Tarım arazilerine ihale yolu açılıyor. Miras yoluyla
parçalanan tarım arazilerini toplulaştırmak için düğmeye basan Tarım ve
Köyişleri Bakanlığı, tarımda yeni bir döneme imza atmaya hazırlanıyor.
Yeni yönteme göre bakanlık, tarım arazilerinin ihale yöntemi ile alımı, satımı
ve kiralanmasını sağlayacak. Bakanlık bu amaçla, "Tarımsal Arazi
Edindirme Ofisi" adı altında yeni bir yapılanmanın hazırlıklarına da
başladı.
Ofisin örnek modeli ise Fransız Kırsal Alan Gelişimi ve Düzenleme
Fonu (SAFER) oldu. Özünde işletme ölçeğinin büyütülmesini hedefleyen
SAFER, arazi alım, satım, kiracılık ilişkilerini düzenliyor. Fransa dışında da
kullanılan sistemi mercek altına alan bakanlık, Tarımsal Arazi Edindirme
Ofisi'nin oluşumunu en kısa zamanda tamamlamayı hedefliyor. Bakanlığın
bu adımı, toprak ağasından sektör temsilcilerine kadar farklı tepkilere yol
açtı. Türkiye modeli oluşmalı
SAFER'in
mevzuat ve kurumsal yapısının incelendiğini doğrulayan bakanlık yetkilileri,
"mevzuat hazırlıkları sürdürülen oluşum gerçekleştiğinde, kurulacak ofisin tarım
arazileri ile kısıtlı ‘gayrimenkul kıymetler borsası' gibi çalışacağını"

◆ ◆ ◆ ◆ ◆ ◆ ◆

### Verilen Talimat 1:
Kayıtlarda "Image resolution: width=941" ifadesini içeren satırdan kayıtların sonuna kadar uzanan bölümü, her iki uç dahil, "Screen dimensions" yerine "Display size" koyarak ve geri kalan her şeyi değiştirmeden yeniden yazın.
Kayıtların metinle hiçbir ilgisi yoktur.

◆ ◆ ◆ ◆ ◆ ◆ ◆

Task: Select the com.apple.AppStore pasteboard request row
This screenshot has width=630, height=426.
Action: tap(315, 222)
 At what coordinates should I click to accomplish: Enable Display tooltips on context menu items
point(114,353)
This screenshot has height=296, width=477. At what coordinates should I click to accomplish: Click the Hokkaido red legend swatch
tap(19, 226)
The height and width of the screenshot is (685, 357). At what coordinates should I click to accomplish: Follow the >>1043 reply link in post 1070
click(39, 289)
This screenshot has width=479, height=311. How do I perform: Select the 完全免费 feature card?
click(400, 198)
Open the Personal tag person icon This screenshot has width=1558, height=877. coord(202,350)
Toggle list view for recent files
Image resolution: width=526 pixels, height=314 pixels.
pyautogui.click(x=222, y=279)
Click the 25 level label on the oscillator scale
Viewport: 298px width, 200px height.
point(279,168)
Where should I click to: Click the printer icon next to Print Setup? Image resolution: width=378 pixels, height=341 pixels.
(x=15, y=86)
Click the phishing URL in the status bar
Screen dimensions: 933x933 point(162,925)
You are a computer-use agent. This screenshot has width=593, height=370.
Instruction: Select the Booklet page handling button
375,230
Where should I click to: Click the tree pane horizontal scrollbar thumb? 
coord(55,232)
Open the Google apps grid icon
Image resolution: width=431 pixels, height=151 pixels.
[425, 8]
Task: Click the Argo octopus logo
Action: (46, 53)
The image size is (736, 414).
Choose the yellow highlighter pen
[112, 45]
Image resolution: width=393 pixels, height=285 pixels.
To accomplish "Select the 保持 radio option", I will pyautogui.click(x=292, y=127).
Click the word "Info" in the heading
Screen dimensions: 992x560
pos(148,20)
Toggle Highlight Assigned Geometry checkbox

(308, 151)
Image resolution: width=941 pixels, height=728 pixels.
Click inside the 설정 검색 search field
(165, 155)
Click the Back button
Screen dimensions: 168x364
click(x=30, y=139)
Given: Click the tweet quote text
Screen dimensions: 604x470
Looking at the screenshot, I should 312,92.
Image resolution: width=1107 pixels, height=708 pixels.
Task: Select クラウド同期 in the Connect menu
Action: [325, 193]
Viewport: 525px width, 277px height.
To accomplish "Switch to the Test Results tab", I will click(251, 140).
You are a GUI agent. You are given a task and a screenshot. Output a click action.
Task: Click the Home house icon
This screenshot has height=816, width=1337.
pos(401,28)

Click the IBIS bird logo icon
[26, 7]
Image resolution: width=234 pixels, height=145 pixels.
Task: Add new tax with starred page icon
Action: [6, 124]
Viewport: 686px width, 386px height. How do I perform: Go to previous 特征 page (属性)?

◆ ◆ ◆ ◆ ◆ ◆ ◆

### Verilen Talimat 2:
Tarım arazileriyle ilgili metni iki cümleyle özetleyin.

### Eksiksiz Yanıt 1:
Image resolution: width=941 pixels, height=728 pixels.
Click inside the 설정 검색 search field
(165, 155)
Click the Back button
Display size: 168x364
click(x=30, y=139)
Given: Click the tweet quote text
Display size: 604x470
Looking at the screenshot, I should 312,92.
Image resolution: width=1107 pixels, height=708 pixels.
Task: Select クラウド同期 in the Connect menu
Action: [325, 193]
Viewport: 525px width, 277px height.
To accomplish "Switch to the Test Results tab", I will click(251, 140).
You are a GUI agent. You are given a task and a screenshot. Output a click action.
Task: Click the Home house icon
This screenshot has height=816, width=1337.
pos(401,28)

Click the IBIS bird logo icon
[26, 7]
Image resolution: width=234 pixels, height=145 pixels.
Task: Add new tax with starred page icon
Action: [6, 124]
Viewport: 686px width, 386px height. How do I perform: Go to previous 特征 page (属性)?

### Eksiksiz Yanıt 2:
Tarım ve Köyişleri Bakanlığı, tarım arazilerinin ihale yöntemiyle alımını, satımını ve kiralanmasını sağlamak için Fransız SAFER modelini örnek alarak "Tarımsal Arazi Edindirme Ofisi" adlı yeni bir yapılanma hazırlığına başladı. Bakanlık yetkilileri ofisin tarım arazileriyle kısıtlı bir "gayrimenkul kıymetler borsası" gibi çalışacağını belirtirken, bu adım toprak ağasından sektör temsilcilerine kadar farklı tepkilere yol açtı.